Tuesday, June 3, 2008

Curiosities of Marriage

1895

A Great Many Widowers and Widows Remarry, Sometimes Twice.

It has been remarked that times of speculation are invariably accompanied by an increase of marriages. Dr. Farr, the eminent statistician, hazards thereon the suggestion that it is the spirit of speculation itself that leads many to embark on matrimony at such times. Another reason, which he is careful not to ignore, is the increased prosperity that induces and sometimes seems to accompany what he calls the periodical epidemics of speculation.
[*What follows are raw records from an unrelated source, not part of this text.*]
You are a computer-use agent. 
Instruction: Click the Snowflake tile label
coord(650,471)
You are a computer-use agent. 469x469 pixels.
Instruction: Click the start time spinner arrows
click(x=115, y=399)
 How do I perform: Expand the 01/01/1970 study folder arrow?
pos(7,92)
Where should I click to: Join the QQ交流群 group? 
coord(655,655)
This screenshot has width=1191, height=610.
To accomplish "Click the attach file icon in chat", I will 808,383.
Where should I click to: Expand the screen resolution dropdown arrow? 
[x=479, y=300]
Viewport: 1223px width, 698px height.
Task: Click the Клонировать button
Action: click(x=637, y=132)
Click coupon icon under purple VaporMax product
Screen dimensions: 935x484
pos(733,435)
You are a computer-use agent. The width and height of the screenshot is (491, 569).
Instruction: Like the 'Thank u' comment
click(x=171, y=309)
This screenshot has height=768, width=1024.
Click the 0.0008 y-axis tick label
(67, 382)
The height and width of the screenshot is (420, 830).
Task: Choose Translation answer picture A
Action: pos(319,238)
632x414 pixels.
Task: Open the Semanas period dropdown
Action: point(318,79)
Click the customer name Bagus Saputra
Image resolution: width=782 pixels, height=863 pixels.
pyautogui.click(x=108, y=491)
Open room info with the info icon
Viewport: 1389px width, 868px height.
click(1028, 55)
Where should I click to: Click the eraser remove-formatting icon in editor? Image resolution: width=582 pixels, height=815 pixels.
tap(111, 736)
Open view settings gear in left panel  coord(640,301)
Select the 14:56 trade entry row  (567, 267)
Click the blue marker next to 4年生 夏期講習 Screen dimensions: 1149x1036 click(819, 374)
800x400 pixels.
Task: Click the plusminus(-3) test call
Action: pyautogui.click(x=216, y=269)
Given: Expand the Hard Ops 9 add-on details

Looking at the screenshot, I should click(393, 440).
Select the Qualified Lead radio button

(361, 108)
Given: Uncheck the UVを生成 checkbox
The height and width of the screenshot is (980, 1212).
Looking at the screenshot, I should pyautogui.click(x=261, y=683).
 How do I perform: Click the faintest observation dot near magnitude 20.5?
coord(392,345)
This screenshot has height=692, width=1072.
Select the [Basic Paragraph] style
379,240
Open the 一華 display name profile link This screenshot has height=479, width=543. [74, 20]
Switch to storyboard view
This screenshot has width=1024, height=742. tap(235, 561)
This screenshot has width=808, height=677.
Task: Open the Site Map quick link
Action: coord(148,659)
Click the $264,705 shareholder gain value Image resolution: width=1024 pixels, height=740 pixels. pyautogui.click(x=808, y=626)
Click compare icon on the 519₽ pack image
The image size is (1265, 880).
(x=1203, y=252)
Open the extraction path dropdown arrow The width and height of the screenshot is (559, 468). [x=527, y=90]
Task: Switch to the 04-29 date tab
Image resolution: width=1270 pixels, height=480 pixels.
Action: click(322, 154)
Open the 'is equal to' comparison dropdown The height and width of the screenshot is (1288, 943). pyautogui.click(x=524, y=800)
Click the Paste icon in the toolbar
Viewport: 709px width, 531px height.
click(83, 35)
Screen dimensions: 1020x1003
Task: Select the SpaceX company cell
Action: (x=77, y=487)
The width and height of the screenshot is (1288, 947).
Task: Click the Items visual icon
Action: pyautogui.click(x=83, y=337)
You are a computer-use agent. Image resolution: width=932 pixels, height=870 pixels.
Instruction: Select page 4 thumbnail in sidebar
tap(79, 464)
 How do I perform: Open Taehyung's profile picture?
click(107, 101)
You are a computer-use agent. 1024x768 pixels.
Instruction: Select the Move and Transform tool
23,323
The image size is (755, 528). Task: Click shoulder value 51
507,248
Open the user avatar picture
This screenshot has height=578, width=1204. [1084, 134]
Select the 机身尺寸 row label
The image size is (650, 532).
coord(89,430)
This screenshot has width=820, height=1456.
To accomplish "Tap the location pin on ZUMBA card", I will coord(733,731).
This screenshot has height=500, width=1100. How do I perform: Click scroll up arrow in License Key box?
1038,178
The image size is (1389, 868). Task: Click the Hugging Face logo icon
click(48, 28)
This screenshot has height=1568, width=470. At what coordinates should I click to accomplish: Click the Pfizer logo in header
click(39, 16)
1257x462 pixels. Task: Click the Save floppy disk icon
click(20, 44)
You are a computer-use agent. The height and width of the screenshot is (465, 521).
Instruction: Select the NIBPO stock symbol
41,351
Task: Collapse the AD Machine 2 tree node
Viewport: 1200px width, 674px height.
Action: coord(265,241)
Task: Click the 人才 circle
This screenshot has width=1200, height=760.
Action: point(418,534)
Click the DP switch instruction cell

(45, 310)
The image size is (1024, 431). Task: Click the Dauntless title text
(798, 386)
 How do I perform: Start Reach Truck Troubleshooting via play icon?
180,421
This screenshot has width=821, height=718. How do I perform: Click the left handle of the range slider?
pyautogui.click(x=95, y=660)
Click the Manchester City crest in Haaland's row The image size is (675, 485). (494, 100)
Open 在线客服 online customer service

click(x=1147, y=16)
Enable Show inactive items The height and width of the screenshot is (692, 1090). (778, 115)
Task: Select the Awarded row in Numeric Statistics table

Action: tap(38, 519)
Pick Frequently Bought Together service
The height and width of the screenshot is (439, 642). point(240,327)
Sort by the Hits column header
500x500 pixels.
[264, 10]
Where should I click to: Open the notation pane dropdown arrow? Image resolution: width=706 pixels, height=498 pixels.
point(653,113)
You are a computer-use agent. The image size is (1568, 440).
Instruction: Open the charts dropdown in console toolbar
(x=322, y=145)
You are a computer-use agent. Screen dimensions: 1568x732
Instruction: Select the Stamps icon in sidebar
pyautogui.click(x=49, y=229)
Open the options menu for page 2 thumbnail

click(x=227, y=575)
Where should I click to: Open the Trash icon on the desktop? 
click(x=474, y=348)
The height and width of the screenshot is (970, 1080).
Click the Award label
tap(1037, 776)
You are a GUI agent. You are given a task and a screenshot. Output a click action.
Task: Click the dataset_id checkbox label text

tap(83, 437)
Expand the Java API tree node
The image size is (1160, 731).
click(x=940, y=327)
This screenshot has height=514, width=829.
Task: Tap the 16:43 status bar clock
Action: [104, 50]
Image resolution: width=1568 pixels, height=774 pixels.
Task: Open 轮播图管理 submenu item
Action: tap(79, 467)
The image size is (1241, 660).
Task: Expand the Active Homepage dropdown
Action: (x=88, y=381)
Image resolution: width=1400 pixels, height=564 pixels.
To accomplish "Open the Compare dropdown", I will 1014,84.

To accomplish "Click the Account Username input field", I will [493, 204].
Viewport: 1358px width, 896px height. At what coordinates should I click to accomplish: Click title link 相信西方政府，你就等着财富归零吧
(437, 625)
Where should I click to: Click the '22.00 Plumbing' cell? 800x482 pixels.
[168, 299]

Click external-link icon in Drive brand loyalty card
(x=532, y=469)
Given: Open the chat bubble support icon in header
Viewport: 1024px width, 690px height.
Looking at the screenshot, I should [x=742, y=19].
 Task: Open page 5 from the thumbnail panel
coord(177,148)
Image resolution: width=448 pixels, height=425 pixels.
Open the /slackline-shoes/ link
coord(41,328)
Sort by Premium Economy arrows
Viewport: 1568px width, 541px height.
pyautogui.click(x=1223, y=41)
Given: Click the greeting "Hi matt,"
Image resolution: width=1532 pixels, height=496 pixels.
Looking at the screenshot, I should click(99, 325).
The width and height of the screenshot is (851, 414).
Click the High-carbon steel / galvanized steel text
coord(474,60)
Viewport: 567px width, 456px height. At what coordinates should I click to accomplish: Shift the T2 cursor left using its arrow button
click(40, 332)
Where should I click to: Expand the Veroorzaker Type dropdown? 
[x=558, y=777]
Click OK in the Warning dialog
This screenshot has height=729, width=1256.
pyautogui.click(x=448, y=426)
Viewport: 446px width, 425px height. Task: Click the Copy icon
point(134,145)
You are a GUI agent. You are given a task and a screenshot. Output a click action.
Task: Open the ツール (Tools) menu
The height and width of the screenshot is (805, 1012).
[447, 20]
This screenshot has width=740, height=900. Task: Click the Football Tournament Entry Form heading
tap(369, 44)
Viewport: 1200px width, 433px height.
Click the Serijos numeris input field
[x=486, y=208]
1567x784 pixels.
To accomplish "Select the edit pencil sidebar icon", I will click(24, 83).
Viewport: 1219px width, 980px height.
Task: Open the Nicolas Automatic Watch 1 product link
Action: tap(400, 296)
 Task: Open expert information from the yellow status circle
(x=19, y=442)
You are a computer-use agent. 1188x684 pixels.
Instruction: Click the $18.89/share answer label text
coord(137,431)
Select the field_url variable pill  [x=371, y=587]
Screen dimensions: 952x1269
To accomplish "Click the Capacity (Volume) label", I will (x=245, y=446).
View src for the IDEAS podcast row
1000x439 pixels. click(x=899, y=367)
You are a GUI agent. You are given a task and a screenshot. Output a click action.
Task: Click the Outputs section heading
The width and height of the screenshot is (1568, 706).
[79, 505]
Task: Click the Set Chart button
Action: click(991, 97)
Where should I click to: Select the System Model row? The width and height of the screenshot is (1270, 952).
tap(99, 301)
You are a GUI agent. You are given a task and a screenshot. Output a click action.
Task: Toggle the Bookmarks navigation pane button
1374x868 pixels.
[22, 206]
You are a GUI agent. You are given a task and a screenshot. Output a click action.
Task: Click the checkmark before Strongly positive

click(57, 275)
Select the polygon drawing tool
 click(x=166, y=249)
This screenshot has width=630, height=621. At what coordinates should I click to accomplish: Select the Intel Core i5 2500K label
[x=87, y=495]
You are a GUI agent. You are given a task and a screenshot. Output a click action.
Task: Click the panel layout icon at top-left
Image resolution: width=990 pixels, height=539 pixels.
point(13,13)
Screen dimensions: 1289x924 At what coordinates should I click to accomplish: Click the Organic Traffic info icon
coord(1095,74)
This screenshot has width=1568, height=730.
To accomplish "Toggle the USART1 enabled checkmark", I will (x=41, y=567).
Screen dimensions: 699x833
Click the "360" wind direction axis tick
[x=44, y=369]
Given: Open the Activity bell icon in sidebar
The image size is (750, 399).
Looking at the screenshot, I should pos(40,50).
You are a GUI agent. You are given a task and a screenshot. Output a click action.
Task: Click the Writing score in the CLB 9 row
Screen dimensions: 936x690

A great war, after it is over, is good for marriage. So is a good harvest, so is the establishment of new industries, or the extension of old ones. The reason is the same in all these instances — the increased prosperity of the general body of the people. So intimately is matrimony associated with national well doing that it has come to be styled the barometer of prosperity. Its indications, however, are more for the future than for the present dealing rather with the expected and anticipated than with the actual. But this only goes to substantiate what was said of marriage as a speculation.

The nation is sometimes extraordinarily sanguine, and when this is the case marriages are plentiful. Great popular leaders inspire this feeling. A statesman of genius at the head of affairs perceptibly increases the marriage rate.

In a word, the great fluctuations in the marriages are the results of peace after war, abundance after dearth, high wages after want of employment, speculation after languid enterprise, confidence after distrust and national triumphs after national disasters.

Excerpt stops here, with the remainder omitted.